Consignes de l'exercice – Reproduisez fidèlement le passage de l'article sur le Mali situé entre « Les dirigeants de » et « d'un sommet européen. », ces deux bornes comprises.

═════ Passage fourni

BAMAKO: L'homme fort du pouvoir malien, le colonel Assimi Goïta, a indiqué mardi avoir déchargé le président et le Premier ministre de transition de leurs prérogatives, dans ce qui s'apparente à un deuxième putsch en neuf mois, suscitant une vaste réprobation internationale et la menace de premières sanctions.
L'arrestation des deux dirigeants et de plusieurs hauts personnages de l'Etat dans ce pays crucial pour la stabilité du Sahel en proie à la propagation jihadiste a provoqué depuis lundi une multitude de condamnations à l'égard des militaires.
Le président français Emmanuel Macron, dont le pays engage plus de 5 000 soldats contre les jihadistes au Sahel, a parlé de « coup d'État dans le coup d'Etat inacceptable ». Assimi Goïta et d'autres colonels maliens avaient déjà renversé le président élu Ibrahim Boubacar Keïta le 18 août 2020 avant d'installer des autorités de transition demeurées sous leur contrôle.
Les dirigeants de l'Union européenne sont « prêts, dans les prochaines heures, si la situation n'était pas clarifiée, à prendre des sanctions ciblées » contre les protagonistes, a affirmé M. Macron lors d'une conférence de presse à l'issue d'un sommet européen.
La France a demandé une réunion d'urgence du Conseil de sécurité de l'ONU.
Les appels à la libération immédiate et inconditionnelle des personnes arrêtées et à un retour à la transition politique devant ramener les civils au pouvoir se sont succédé de la part de la mission de l'Onu au Mali (Minusma), de la Communauté des Etats ouest-africains (Cédéao), de l'Union africaine (UA), des Etats-Unis, du Royaume-Uni ou encore de l'Allemagne.
Le médiateur de la Cédéao, Goodluck Jonathan , est arrivé mardi après-midi à Bamako à un nouveau moment critique.
Quelques heures auparavant, le colonel Assimi Goïta a rompu son silence dans une déclaration de reprise en main lue par un collaborateur en uniforme sur la télévision nationale, elle-même sortie de la grève pour la circonstance.
Le colonel Goïta reproche au président Bah Ndaw et au Premier ministre Moctar Ouane d'avoir formé un nouveau gouvernement sans le consulter, bien qu'il soit vice-président en charge de la défense et de la sécurité, domaine cruciaux dans le pays en pleine tourmente.
Une telle démarche témoigne de leur part « d'une intention avérée de sabotage de la transition », dit-il. Il dit s'être vu « dans l'obligation d'agir » et de « placer hors de leurs prérogatives le président et le Premier ministre ainsi que toutes les personnes impliquées dans la situation ».
L'ambiguïté de la formulation suscite des interrogations sur l'éventualité que le vice-président aurait démis de leurs fonctions le président et le Premier ministre faute d'avoir obtenu leur démission sous la contrainte.
Le Mali depuis le coup d'Etat d'août 2020
Rappel des événements au Mali, du putsch qui a renversé en août 2020 le président Ibrahim Boubacar Keïta.
Coup d'Etat
Le 18 août 2020, le président Ibrahim Boubacar Keïta est renversé par un putsch après plusieurs mois de manifestations antigouvernementales, l'accusant de corruption et d'impuissance face à l'insécurité.

══════════
═════ Extrait de données

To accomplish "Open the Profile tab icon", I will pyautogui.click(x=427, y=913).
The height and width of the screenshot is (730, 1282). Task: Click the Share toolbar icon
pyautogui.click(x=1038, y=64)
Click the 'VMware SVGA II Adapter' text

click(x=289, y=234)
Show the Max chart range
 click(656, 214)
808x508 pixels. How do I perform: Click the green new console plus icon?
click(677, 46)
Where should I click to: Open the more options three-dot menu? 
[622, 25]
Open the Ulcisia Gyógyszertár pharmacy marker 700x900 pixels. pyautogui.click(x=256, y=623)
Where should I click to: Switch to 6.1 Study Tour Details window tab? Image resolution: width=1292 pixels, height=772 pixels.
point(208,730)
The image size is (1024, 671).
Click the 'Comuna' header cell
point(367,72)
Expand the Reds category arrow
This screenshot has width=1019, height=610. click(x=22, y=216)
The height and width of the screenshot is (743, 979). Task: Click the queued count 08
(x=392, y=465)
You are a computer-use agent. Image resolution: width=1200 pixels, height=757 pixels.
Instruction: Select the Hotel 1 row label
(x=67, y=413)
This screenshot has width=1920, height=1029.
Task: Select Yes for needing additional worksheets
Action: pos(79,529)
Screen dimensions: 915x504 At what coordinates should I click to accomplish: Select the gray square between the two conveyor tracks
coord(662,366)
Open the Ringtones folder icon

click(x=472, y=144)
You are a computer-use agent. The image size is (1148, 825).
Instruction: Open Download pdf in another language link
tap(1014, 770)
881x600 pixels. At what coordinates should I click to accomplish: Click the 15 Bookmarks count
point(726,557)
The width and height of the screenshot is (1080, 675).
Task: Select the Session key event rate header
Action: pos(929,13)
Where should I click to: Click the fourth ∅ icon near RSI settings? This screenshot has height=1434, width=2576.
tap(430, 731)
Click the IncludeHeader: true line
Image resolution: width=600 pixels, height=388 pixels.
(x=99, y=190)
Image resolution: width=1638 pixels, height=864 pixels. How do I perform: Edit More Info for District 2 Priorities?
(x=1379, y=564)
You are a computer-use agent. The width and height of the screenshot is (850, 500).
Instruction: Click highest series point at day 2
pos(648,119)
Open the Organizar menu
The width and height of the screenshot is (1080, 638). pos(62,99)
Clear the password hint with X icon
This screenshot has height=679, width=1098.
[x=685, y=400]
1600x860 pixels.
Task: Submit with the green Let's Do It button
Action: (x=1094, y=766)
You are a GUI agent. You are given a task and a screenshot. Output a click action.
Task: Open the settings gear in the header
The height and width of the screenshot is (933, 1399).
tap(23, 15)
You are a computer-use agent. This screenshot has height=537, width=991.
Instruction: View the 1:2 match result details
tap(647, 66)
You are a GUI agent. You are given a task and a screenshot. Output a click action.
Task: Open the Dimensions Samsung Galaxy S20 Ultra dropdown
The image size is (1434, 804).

══════════

Résultat attendu –
Les dirigeants de l'Union européenne sont « prêts, dans les prochaines heures, si la situation n'était pas clarifiée, à prendre des sanctions ciblées » contre les protagonistes, a affirmé M. Macron lors d'une conférence de presse à l'issue d'un sommet européen.